→ Task prompt
In the forum thread below about ladders in work vans, translate this sentence into Spanish: "This month it's the 5', last month it was the 8', and next month is looking like the 20'."

→ Selected passage
▼▼▼
# Ladders in your van?



## BBQ (Nov 16, 2010)

We do commercial service most of the guys have 6', 8' and 10' step ladders and a 24' extension. Everything but the 6' on the roof not in the truck.


----------



## zwodubber (Feb 24, 2011)

I have a 4', 6', 8', and 32' extension ladder. I am waiting on the jet rack to mount the 4' inside the roof of my truck, and I haven't had the 32' on in quite a while. If I need it I put it on that day.


----------



## electricmanscott (Feb 11, 2010)

4' 6' 10' and 24' Extension.

4' Gets the most use by far.


----------



## HARRY304E (Sep 15, 2010)

electricmanscott said:


> 4' 6' 10' and 24' Extension.
> 
> 4' Gets the most use by far.


And gets left on the most jobs....:laughing:


----------



## BBQ (Nov 16, 2010)

electricmanscott said:


> 4' 6' 10' and 24' Extension.
> 
> 4' Gets the most use by far.


No 4' ladders for us, entirely useless when you can only use the first two steps.:laughing:


----------



## green light (Oct 12, 2011)

BBQ said:


> No 4' ladders for us, entirely useless when you can only use the first two steps.:laughing:


 what about the top step?:laughing:


----------



## Ty Wrapp (Aug 24, 2011)

4ft, 7ft combination, 28ft. 4 ft in van, others on the roof. The majority of my work is buried plant, new construction, so I very rarely need a ladder. 5 gallon bucket works for me.:laughing:


----------



## 480sparky (Sep 20, 2007)

2', 4' and 6' step inside the van, 10' step and 24' extension on the rack. 32' extension in storage.


----------



## Dawizman (Mar 10, 2012)

I have a 5' inside my SpaceKap, and a 8' and 20' extension up on the ladder rack. It's a toss up between the three on what gets used the most. This month it's the 5', last month it was the 8', and next month is looking like the 20'.


----------



## Amish Electrician (Jan 2, 2010)

You've got me thinking about my 'ladder history.' Hmmm...
▲▲▲
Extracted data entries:
▼▼▼
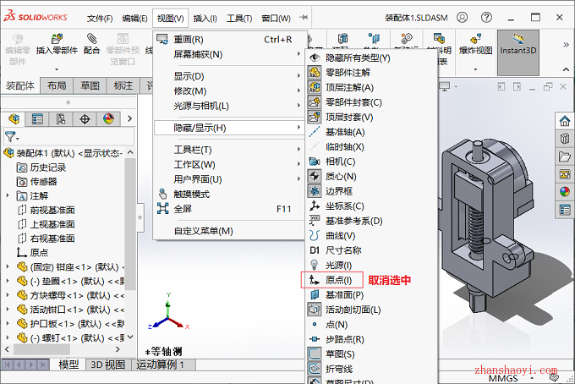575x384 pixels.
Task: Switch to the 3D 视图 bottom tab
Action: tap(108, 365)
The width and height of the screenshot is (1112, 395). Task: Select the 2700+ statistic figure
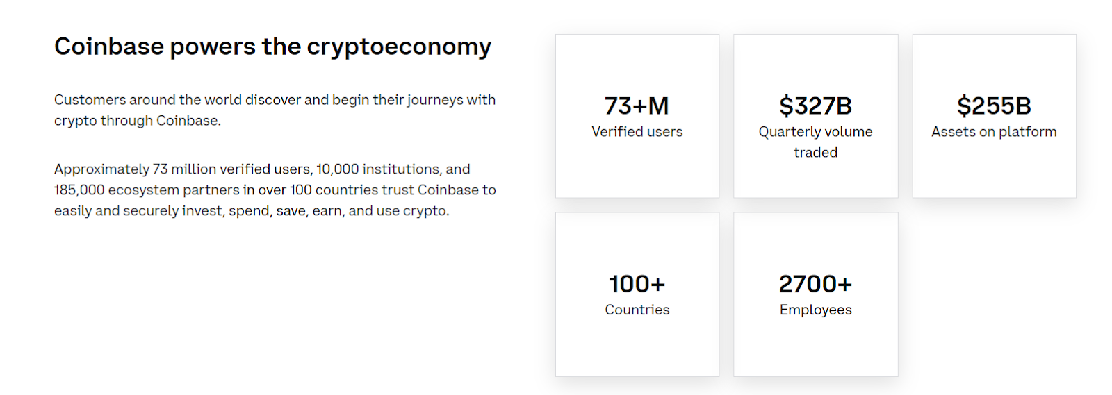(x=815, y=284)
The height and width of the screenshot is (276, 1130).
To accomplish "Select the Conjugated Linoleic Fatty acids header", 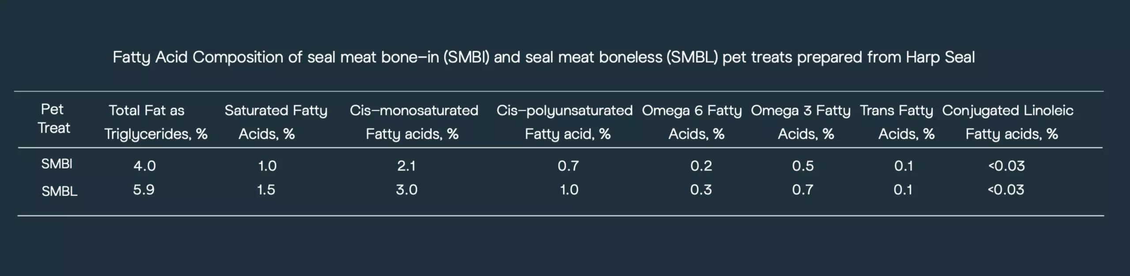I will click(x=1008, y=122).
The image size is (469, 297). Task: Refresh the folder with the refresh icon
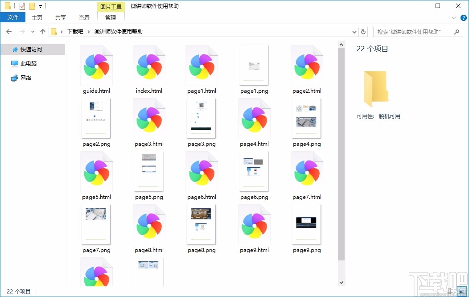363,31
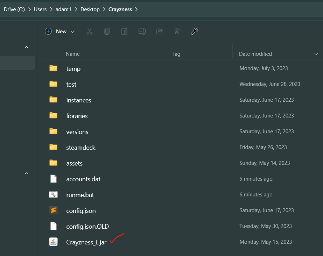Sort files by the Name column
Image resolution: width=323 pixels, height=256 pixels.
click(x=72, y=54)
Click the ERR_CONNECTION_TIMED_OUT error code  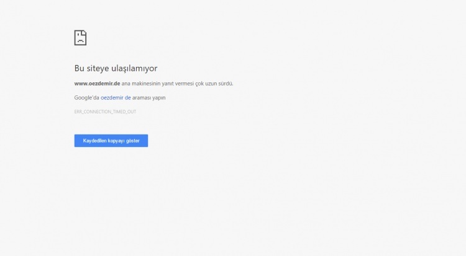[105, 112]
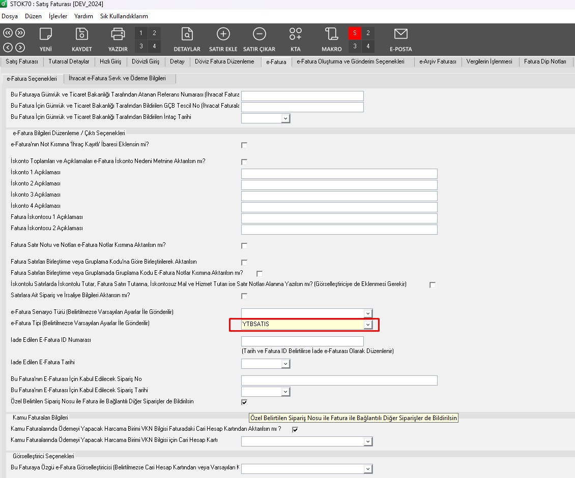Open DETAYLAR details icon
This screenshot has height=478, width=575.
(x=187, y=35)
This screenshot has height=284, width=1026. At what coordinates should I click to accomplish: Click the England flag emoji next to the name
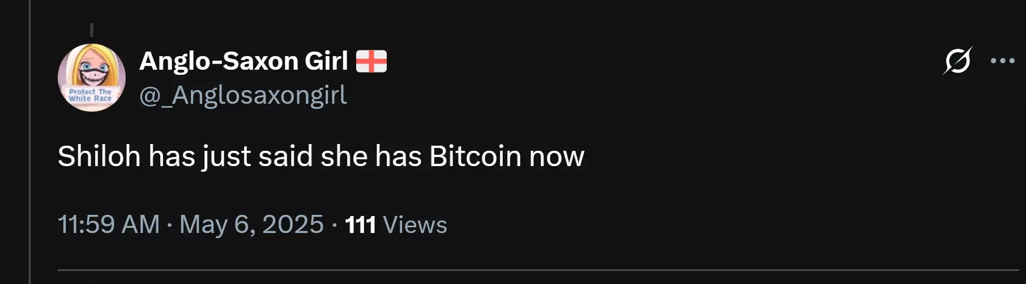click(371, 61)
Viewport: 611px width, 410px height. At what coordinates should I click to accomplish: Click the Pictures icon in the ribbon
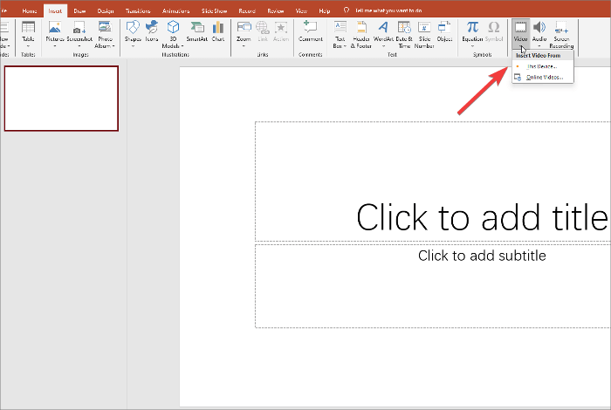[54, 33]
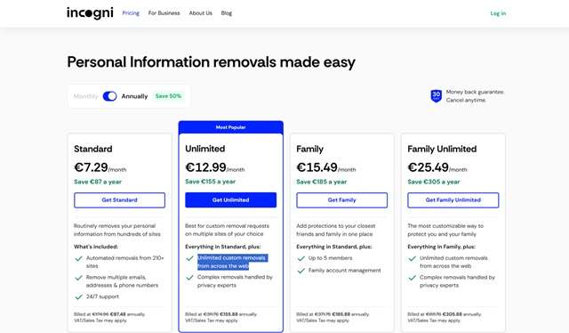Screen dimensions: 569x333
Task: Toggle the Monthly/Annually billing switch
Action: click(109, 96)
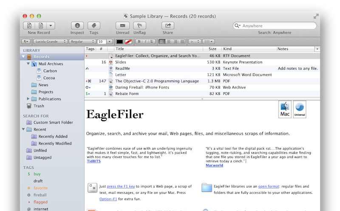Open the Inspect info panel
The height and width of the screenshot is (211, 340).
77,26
▲▲▲
→ Answer for the task
Este mes es la de 5', el mes pasado fue la de 8', y el mes que viene parece que será la de 20'.